About half of the nurse managers surveyed had participated in an in-service educational activity on TCCN. This experience was reflected in the nurse managers’ responses to the TCCNI-R. The nurse managers recognized that they could grow in their caring by learning about nursing, caring, and technology. It can be expected that these findings reflected the positive outcome of on-site education and human resource development as a staff management project for nurse managers. It is essential to underscore that nurse managers are responsible for improving the quality of nursing care throughout their assigned departments. Therefore, it is necessary that they show the direction of nursing for their staff and work together toward the same goal. In this situation, if it is only the nurse manager who will have an idea about caring in nursing, the goal of the department cannot be achieved. The staff that practice it must be engaged fully within the aims of the department. It has been documented that when nurse managers exemplify caring in nursing, the focus will lead to the development of the staff’s caring competencies.
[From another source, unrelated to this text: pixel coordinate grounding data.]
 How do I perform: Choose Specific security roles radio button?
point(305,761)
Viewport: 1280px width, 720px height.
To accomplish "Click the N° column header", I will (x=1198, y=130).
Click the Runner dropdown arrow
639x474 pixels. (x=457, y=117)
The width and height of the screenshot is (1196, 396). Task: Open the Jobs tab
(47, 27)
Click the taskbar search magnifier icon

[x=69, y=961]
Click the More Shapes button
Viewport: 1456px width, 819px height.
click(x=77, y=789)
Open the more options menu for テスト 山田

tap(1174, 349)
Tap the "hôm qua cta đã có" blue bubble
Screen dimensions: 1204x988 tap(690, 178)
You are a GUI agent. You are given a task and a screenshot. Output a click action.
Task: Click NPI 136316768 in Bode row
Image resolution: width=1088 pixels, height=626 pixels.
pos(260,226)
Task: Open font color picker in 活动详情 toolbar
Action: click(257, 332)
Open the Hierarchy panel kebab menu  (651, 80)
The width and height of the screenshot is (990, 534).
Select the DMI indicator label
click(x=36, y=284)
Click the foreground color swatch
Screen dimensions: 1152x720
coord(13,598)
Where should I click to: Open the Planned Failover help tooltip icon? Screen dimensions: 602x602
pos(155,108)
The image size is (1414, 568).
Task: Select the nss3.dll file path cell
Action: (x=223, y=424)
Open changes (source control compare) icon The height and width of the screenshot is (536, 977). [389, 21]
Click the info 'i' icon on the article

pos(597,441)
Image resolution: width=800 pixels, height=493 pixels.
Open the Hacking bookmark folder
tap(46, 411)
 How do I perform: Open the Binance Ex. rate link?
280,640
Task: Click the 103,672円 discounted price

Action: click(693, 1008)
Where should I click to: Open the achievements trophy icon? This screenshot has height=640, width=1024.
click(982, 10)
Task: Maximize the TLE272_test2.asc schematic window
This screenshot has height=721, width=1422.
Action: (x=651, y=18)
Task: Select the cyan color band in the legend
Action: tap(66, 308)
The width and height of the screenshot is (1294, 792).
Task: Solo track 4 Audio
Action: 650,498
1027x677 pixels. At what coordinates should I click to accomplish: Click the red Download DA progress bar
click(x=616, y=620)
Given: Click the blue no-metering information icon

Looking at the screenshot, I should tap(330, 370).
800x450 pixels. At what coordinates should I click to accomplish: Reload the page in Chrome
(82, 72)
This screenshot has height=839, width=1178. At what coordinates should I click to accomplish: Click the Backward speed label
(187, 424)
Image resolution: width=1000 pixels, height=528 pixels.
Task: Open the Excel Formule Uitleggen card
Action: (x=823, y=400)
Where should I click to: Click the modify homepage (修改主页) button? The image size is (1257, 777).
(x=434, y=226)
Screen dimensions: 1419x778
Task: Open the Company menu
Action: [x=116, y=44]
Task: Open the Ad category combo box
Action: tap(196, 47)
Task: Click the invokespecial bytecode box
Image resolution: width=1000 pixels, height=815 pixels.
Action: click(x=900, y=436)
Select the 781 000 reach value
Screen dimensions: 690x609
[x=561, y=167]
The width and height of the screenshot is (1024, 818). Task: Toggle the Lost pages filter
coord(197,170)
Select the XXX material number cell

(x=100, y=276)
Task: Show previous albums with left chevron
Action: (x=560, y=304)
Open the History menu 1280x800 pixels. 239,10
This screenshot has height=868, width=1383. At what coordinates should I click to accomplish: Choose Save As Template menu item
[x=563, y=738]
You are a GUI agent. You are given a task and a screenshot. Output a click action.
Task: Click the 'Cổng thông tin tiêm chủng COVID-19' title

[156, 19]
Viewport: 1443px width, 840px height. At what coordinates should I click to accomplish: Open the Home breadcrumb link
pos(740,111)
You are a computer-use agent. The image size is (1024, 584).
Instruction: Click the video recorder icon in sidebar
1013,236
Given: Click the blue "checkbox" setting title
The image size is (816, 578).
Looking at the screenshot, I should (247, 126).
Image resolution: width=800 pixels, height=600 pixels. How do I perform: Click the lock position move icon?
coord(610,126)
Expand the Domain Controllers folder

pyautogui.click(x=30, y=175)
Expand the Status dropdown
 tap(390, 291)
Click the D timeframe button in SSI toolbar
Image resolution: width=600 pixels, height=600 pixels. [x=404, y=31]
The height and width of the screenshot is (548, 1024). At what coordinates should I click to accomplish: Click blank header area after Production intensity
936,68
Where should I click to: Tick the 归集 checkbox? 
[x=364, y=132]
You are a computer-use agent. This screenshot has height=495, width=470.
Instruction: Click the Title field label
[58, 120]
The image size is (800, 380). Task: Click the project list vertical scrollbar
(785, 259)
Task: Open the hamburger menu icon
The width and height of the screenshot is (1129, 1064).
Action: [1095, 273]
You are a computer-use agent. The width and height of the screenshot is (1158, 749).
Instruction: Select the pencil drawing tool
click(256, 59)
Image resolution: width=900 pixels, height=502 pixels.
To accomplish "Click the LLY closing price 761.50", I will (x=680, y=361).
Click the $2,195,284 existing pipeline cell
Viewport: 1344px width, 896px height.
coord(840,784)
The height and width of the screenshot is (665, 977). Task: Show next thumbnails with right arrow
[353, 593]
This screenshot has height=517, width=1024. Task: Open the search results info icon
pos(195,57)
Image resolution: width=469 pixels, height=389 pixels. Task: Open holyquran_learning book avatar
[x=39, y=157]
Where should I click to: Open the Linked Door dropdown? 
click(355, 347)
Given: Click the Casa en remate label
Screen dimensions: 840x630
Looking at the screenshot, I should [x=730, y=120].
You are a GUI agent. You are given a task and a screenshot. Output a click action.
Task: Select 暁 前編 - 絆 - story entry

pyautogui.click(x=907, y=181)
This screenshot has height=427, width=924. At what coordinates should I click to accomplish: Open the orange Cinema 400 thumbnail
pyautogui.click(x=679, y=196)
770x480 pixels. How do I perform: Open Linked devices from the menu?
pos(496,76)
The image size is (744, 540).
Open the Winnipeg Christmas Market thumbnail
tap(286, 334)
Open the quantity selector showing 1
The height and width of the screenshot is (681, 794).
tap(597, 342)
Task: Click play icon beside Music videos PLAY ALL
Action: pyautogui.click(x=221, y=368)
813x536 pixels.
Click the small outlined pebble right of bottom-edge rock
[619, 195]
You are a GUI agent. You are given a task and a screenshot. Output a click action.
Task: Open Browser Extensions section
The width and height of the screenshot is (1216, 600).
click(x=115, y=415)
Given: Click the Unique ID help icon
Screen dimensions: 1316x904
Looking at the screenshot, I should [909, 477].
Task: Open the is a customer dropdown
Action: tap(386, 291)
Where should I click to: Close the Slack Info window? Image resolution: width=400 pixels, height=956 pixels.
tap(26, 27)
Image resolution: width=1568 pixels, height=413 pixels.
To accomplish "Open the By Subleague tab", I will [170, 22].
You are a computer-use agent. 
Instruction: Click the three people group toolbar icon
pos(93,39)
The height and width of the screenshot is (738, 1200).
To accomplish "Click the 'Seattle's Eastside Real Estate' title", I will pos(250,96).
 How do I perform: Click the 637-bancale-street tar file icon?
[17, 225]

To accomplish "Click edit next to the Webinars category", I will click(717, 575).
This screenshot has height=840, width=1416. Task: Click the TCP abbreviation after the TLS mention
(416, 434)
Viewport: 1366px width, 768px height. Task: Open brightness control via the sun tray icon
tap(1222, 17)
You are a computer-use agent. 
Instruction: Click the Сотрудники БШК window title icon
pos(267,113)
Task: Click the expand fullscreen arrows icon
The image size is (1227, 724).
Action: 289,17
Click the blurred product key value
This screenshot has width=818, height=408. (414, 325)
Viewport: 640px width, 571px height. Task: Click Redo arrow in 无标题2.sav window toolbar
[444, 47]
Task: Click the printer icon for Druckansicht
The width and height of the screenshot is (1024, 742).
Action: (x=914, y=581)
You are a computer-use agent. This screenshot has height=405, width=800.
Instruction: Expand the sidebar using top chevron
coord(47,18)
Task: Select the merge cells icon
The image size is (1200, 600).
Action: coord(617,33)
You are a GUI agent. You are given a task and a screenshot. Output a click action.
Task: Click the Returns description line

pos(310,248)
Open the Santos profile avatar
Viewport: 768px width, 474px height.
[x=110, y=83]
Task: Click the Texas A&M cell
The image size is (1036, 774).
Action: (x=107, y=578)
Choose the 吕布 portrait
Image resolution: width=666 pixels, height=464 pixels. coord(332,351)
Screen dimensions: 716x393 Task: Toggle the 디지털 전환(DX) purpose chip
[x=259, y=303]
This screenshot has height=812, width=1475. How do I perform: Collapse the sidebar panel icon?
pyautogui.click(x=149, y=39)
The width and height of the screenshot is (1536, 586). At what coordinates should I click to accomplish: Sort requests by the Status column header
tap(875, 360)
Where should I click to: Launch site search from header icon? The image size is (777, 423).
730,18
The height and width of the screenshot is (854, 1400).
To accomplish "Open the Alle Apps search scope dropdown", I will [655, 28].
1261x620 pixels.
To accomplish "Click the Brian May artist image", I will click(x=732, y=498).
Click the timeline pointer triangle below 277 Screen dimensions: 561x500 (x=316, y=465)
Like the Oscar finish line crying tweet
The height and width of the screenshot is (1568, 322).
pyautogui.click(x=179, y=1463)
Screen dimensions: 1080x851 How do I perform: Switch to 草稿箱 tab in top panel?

Education focused on caring should be positioned as consolidating the basis of nursing as a practice of technological competency as an expression of caring with required ideals inculcated in the educational process.
Limitations
This study had several limitations. The results of the study are considered to be limited due to differences in perceptions regarding caring education, which may include “course, training, or formal education” among the target population, and the fact that the target facilities were limited to acute care hospitals and data were not collected in various nursing areas, such as chronic care. In addition, the length of experience as a nurse manager was not asked during the survey.
Conclusion
The study clarified perceptions of nurse managers and staff nurses regarding the theory of TCCN in general hospitals in Japan. Nurses who have practiced nursing within the range of 20 to less than 30 years showed the highest scores in their expression of technological competency as caring in nursing. These nurses were found to be highly aware of the necessity of knowing patients as a focus of their nursing. It was also found that nurses who had received education on TCCN showed significant differences in their perceptions considering Factor 2 (Technological Competency as Caring). This factor illustrates that essential caring in nursing focuses on knowing the patient intentionally and how to express respect for patients as persons through technological expressions of caring. Therefore, there is a need to educate nurses regarding the theory-based nursing practice, enabling a critical understanding of practicing caring in nursing. Nursing managers were more aware of TCCN than the staff nurses. Nurse managers were more aware of technological competency as an expression of caring in nursing than staff nurses, as revealed in Factor 3 (Technology and Caring). Furthermore, nurse managers recognized the need-to-know patient needs through technology more fully and provided care to patients within the ever-changing healthcare condition. This finding was supported by Factor 4 (Technological Knowing).